Love in the time of COVID: some ways to assist those affected

March 22, 2020

 

Disclaimer: this article doesn't cover everything that can or should be done, or is available. It focuses on two specific opportunities and while it doesn't claim to be comprehensive, it is provides a subset that can be viably implemented, replicated, and expanded. 

 

 

The biggest opportunity the current crises of COVID-19 provides, is of reflection. And hopefully, once the dust settles, the reflection allows for more community service and contribution than we usually are able to make time for. Two high need areas to target for during (and post) pandemic assistance are:

1. Goods and services assistance to the health (or exposure) high risk 

and 

2. Economic assistance to the financially most vulnerable 

Goods and services assistance envelope ensuring groceries and other essentials reach those who would be at high risk in their attempts to venture out for the same, or have to be in high exposure conditions without appropriate protections. This bucket of assistance is relatively easier to solicit for and to receive because: a. they are required more immediately -at a time when the crises is on everyone's mind (akin to clothing and food donations to disaster victims); b. these are easier to provide; and c. provide tangible, instant, gratification. They are also needed more visibly. Below are some ways to serve this need for the current crises. 

1. Pod mapping and local Facebook groups. I lot of communities have now started mutual aid groups (mostly via. Facebook). For e.g. there, is a Phoenix Mutual Aid Facebook group collecting volunteers and coordinating assistance. 

2. Neighborhood assistance. Good old checking on your neighbors (doesn't need to be as formalized or organized as above) and assisting as per their needs. For example, several folks are posting on Facebook and Whats App groups for their neighborhood asking if anyone needs anything during or offering up surplus supplies in response to specific asks. Similarly, the area we stay in are high in assisted and elderly living facilities. An easy way is to call them and offer to assist in shopping for their residents or drop off supplies as per pre-solicited lists.

3. Donations to local food banks (use Feeding America to find local food banks, shop 10% extra for essentials during weekly runs, donate - repeat for next run). Note: this is actually an highly effective and needed way during the COVID crises as multiple articles have reported regular folks unable to find supplies turning to food banks.

┄┄┄┄┄┄┄┄┄┄┄┄┄┄┄┄┄┄┄┄

Answer these about the COVID assistance article:
1. What date does it carry?
2. What two high-need areas does it name?
3. What does it suggest using to find local food banks?
You won't need the data.

┄┄┄┄┄┄┄┄┄┄┄┄┄┄┄┄┄┄┄┄

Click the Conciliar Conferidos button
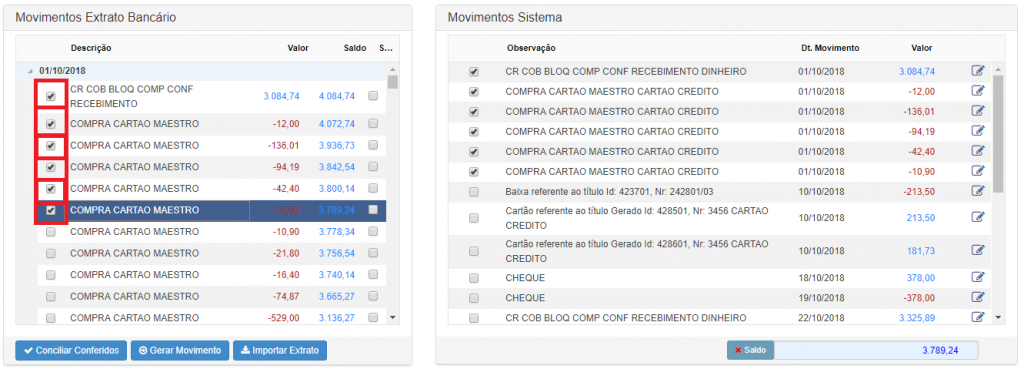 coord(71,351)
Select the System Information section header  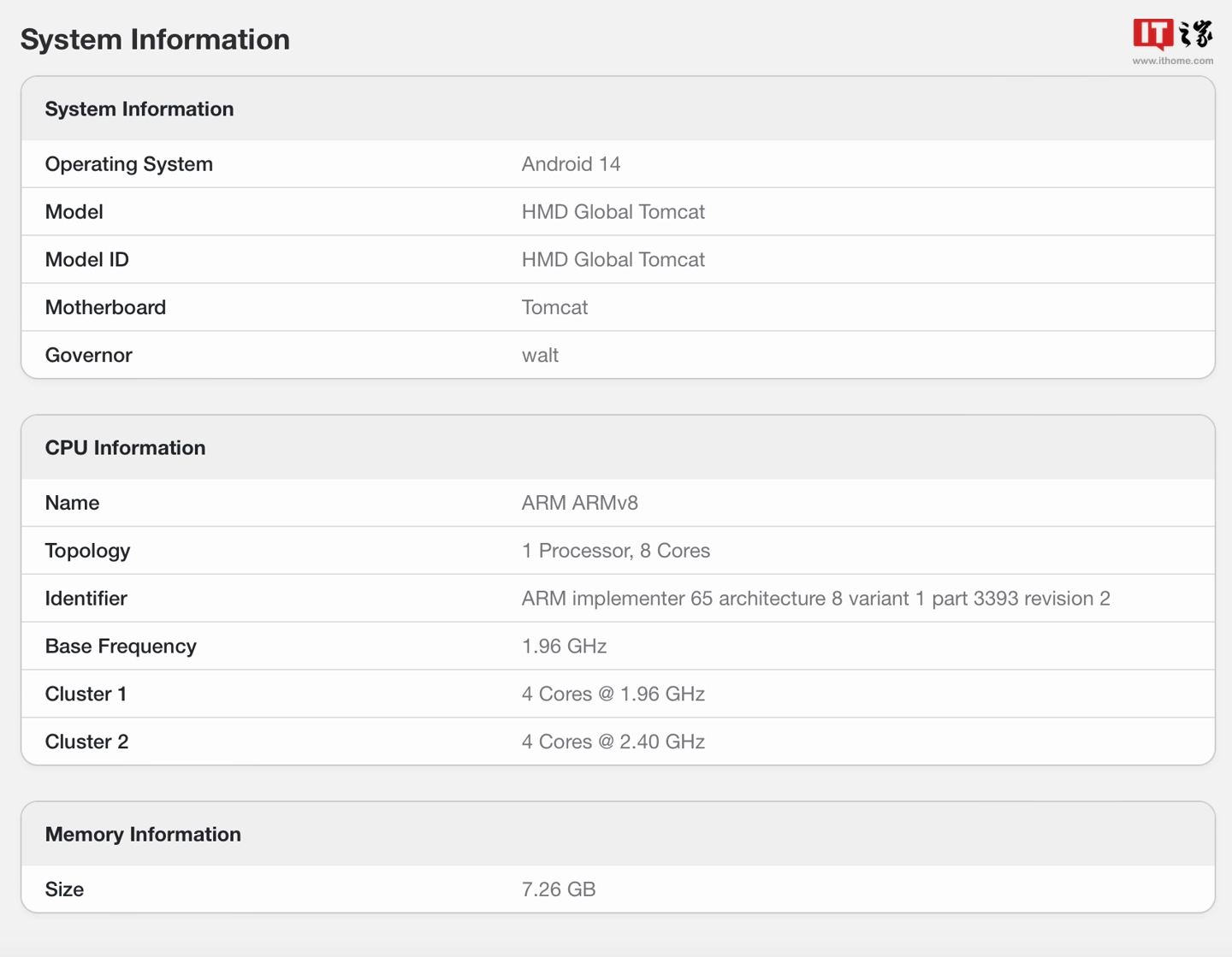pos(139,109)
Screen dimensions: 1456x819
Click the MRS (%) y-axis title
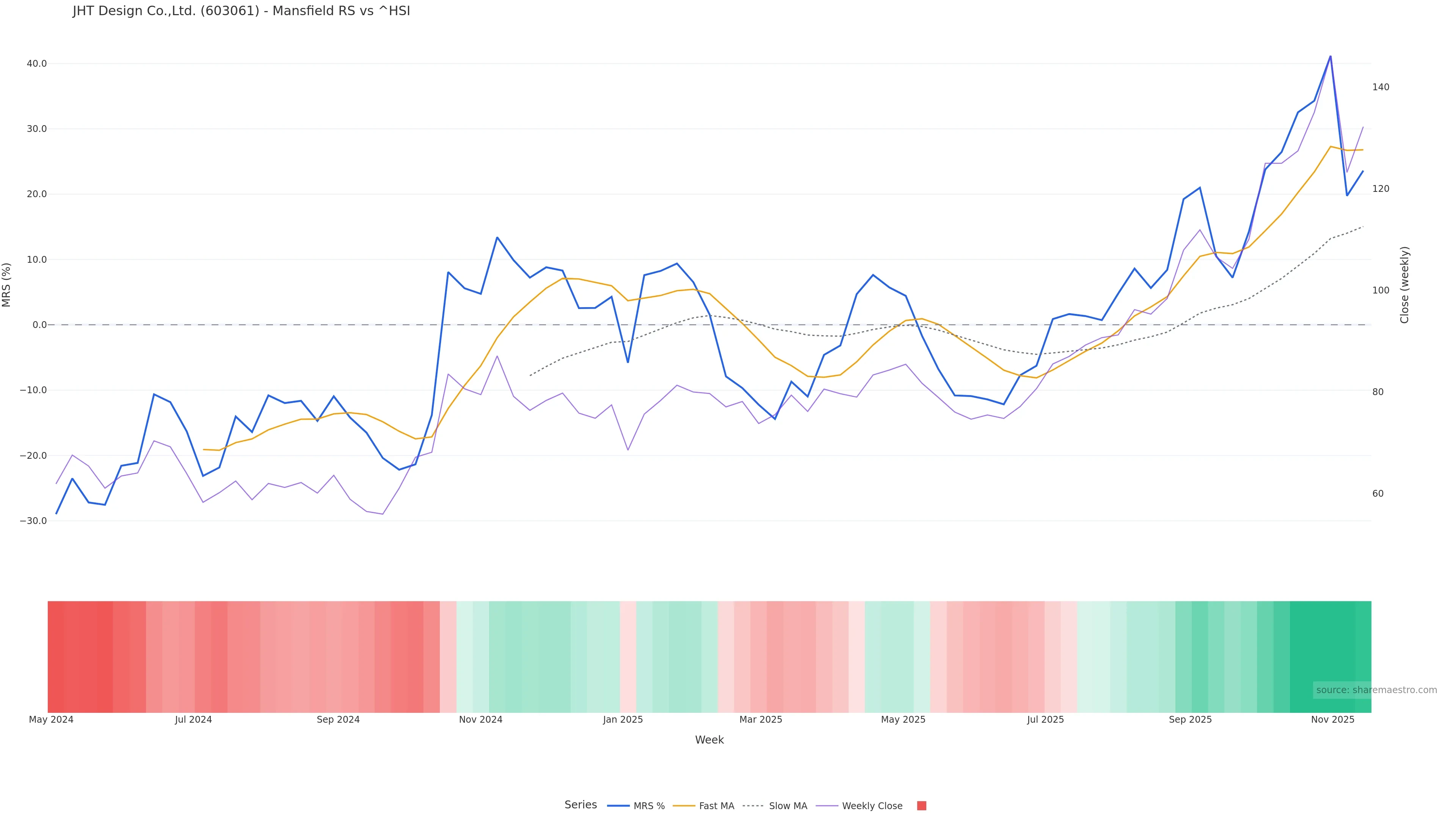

┄┄┄┄┄┄┄┄┄┄┄┄┄┄┄┄┄┄┄┄

Solution below.
1. March 22, 2020
2. Goods and services assistance to people at high health (or exposure) risk, and economic assistance to the most financially vulnerable
3. Feeding America